(Entradas de indicação de palavras e elementos)

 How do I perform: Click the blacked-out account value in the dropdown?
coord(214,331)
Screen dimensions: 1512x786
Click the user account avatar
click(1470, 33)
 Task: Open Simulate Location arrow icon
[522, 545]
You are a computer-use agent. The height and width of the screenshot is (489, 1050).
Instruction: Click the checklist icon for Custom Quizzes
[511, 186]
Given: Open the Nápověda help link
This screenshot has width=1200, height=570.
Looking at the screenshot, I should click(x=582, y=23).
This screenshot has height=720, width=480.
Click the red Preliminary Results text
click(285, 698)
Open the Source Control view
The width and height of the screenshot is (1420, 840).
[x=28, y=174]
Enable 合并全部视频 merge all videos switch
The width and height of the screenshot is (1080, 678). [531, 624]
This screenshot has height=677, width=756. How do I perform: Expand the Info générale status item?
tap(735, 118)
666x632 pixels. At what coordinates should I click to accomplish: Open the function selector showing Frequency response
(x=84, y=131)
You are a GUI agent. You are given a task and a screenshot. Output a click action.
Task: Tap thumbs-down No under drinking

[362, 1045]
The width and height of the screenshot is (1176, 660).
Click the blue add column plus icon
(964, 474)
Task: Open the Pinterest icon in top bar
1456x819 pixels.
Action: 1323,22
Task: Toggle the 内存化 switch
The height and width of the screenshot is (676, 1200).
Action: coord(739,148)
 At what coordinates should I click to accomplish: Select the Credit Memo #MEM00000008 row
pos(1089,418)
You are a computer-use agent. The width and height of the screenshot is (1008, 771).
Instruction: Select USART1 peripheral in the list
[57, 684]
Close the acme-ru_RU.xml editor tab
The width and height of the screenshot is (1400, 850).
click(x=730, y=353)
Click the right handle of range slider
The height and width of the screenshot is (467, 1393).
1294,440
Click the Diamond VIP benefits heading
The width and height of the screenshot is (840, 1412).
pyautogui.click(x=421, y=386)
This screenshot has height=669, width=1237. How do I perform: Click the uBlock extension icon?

◆ **TAREFA SOLICITADA**:
Edite as linhas dos dados que vão da linha com "The width and height of the screenshot is (1176, 660)." até o final, incluindo as duas pontas: troque "Pinterest" por "Instagram", deixe todo o resto igual e devolva essas linhas.

◆ **TAREFA CONCLUÍDA**:
The width and height of the screenshot is (1176, 660).
Click the blue add column plus icon
(964, 474)
Task: Open the Instagram icon in top bar
1456x819 pixels.
Action: 1323,22
Task: Toggle the 内存化 switch
The height and width of the screenshot is (676, 1200).
Action: coord(739,148)
 At what coordinates should I click to accomplish: Select the Credit Memo #MEM00000008 row
pos(1089,418)
You are a computer-use agent. The width and height of the screenshot is (1008, 771).
Instruction: Select USART1 peripheral in the list
[57, 684]
Close the acme-ru_RU.xml editor tab
The width and height of the screenshot is (1400, 850).
click(x=730, y=353)
Click the right handle of range slider
The height and width of the screenshot is (467, 1393).
1294,440
Click the Diamond VIP benefits heading
The width and height of the screenshot is (840, 1412).
pyautogui.click(x=421, y=386)
This screenshot has height=669, width=1237. How do I perform: Click the uBlock extension icon?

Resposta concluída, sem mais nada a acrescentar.